Permettez-moi, je vous prie, de prolonger encore un instant ces quelques libres réflexions sur la Critique démissionnaire : s’il y a une chose dont je sois sûr, c’est qu’il y a aujourd’hui nombre d’écrivains et d’éditeurs passionnants pour qui le nombril n’est rien d’autre qu’un petit renfoncement dans l’abdomen – ou alors, qui ouvre sur des abîmes métaphysiques – et pour qui la littérature, l’art de dire l’indicible, est d’abord une réinvention du monde. Certains intellectuels, parfois écrivains eux-mêmes, sont en effet convaincus – dans un élan de foi qui confine au fanatisme – que le roman est mort, la littérature assassinée (et, incidemment, disséquée), ce qui sous-entend, chers amis, que ces prophètes autoproclamés de l’Apocalypse littéraire, ces Chevaliers du Verbe, seraient les sauveurs par qui la Révolution surviendra ; ils sont les héros qui ébranleront nos certitudes… Les animateurs émérites de la revue Ligne de Risque (François Meyronnis, Yannick Haenel), porte-parole forcenés de ce dandysme très « Saint-Germain-des-prés », confondent cependant littérature et rentrée littéraire ; pour eux, tous les jeunes auteurs plagient Bret Easton Ellis et Michel Houellebecq, et sans aucun talent.
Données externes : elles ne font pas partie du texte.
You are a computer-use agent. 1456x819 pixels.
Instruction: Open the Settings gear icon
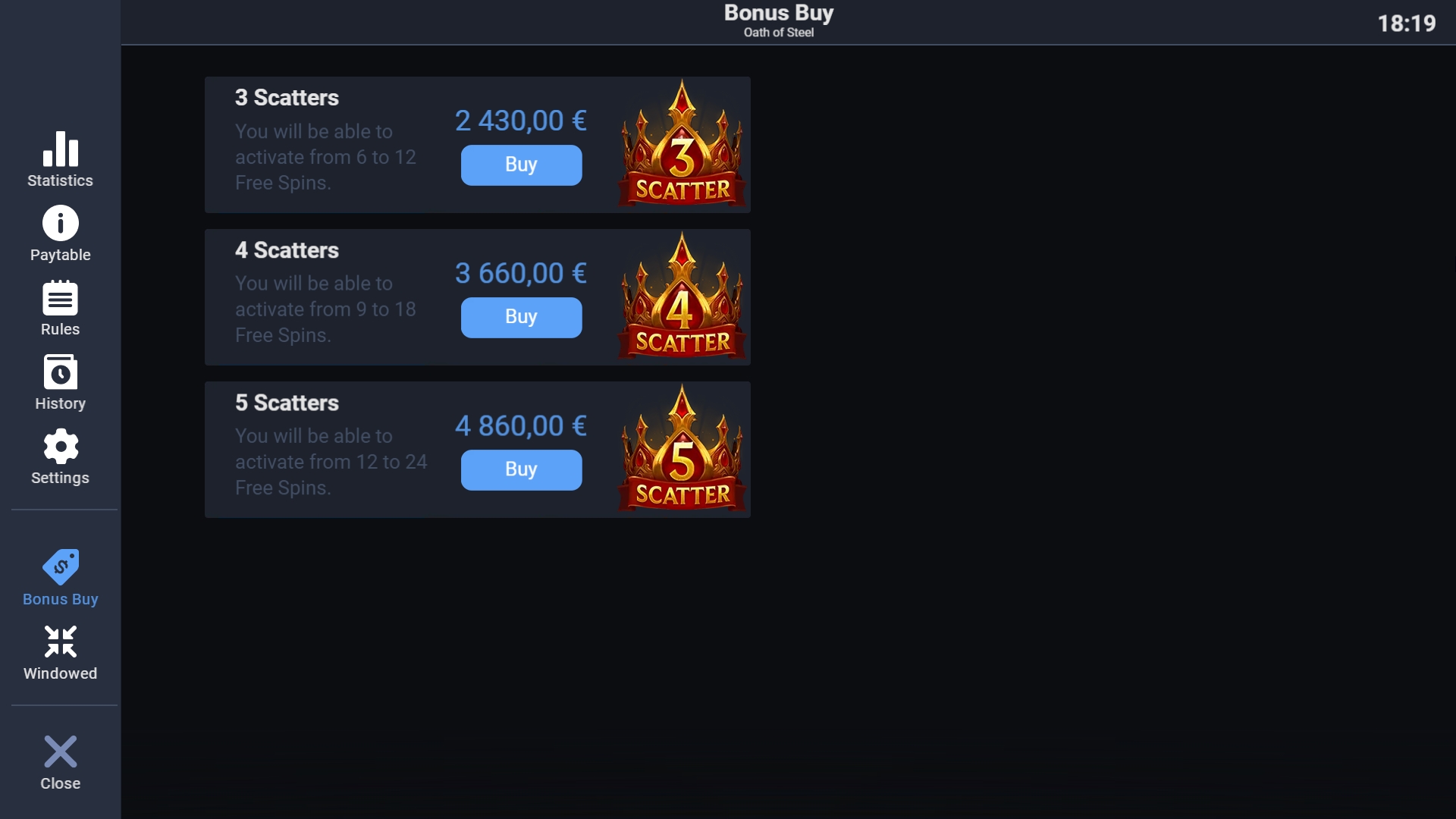61,446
Il est vrai qu’on ne compte plus les récits nihilistes dont l’absence de style est censée révéler la vacuité de nos sociétés mercantiles, mais sachons distinguer entre ces fades resucées et des œuvres extraordinaires comme
Un prof bien sous tout rapport d’Eric Bénier-Bürckel, qui dépasse de très loin, les vaines prétentions logocratiques de nos super héros (j’admire le travail rythmique et mélodique de Yannick Haenel dans
Evoluer parmi les avalanches, mais l’auteur tombe de toute évidence dans les travers qu’il dénonce : son style est tout simplement magnifique, mais il n’a hélas rien à dire…) ; ils écartent arbitrairement, sans doute par
a priori (ce qui ne laisse pas d’étonner de la part d’écrivains suivis jadis par Maurice G. Dantec et Medhi Belhaj-Kacem, et soutenus par Philippe Sollers), d’autres créateurs dont ces considérations théoriques sur la mort du roman sont le cadet des soucis parce qu’eux dans ses veines font couler leur sang. Je pense, vous l’aurez deviné, à Fabrice Colin qui, à mille lieues des goncourables et autres règlements de compte délatoires des autofictionneurs, a en effet assimilé l’œuvre d’Ellis – comme celles de Nabokov, de John Fante ou de William Burroughs –, en prenant toutefois toujours garde de ne pas tomber dans les travers de la pâle copie : Colin s’invente un style propre, libre et modeste, entièrement dévoué à son art. Sans se préoccuper du prétendu cadavre du roman, peu enclin à endosser le titre suprême de « grand conteur », Fabrice Colin érige une
Œuvre authentique et cohérente.
Je doute fort, hélas, que
Sayonara baby soit pleinement apprécié par les partisans toujours plus nombreux de la littérature prophylactique, du roman opiacé qui, vous faisant ressembler à Dorian Gray, accélère votre vieillissement, autrement dit du roman de pure distraction qui ne doit surtout pas souffrir le moindre effort intellectuel. Ces
aficionados du « talent de conteur » – cette plaie qui pourrit l’esprit critique du petit monde de la SF – oublient cependant l’essentiel, à savoir qu’il s’agit avant tout de
littérature, c’est-à-dire d’un travail sur le langage, d’une re-création du monde à échelle microscopique, et n’étayent que rarement leurs propos par une étude de forme. On en vient alors à promouvoir des œuvres parfois très mineures, pour ne pas écrire médiocres, quand il ne s’agit pas des pires torchons, dont le seul mérite est, je cite, de «
raconter une histoire ». Aucun chef d’œuvre, faut-il le rappeler, n’est pourtant réductible à son intrigue, hors de toute mise en forme ! Cette propension de la Critique à réduire un auteur à son « talent de conteur » procède surtout, après réflexion, d’une fâcheuse tendance à ressasser des lieux communs, à coasser bêtement des phrases toutes faites et des formules à l’emporte-pièce qui pourraient indifféremment qualifier n’importe quel roman – afin d’éviter tout malentendu, je précise que je me suis moi-même souvent fourvoyé dans cette impasse critique. Méfions-nous aussi des chroniqueurs à la dithyrambe facile, qui ponctuent invariablement leurs articles d’un point d’exclamation final (« à lire absolument ! » ; « un grand plaisir de lecture ! » ; « un vrai bonheur ! » ; « à lire et à relire ! »…), en qui je ne vois en réalité que les bras chétivement armés de l’abominable Relativisme : souvent, seul le résumé distingue un livre d’un autre, tant la partie critique, réutilisable à loisir, se réduit à une série de grossiers stéréotypes (« une intrigue bien ficelée »), quand elle n’est pas tout simplement absente.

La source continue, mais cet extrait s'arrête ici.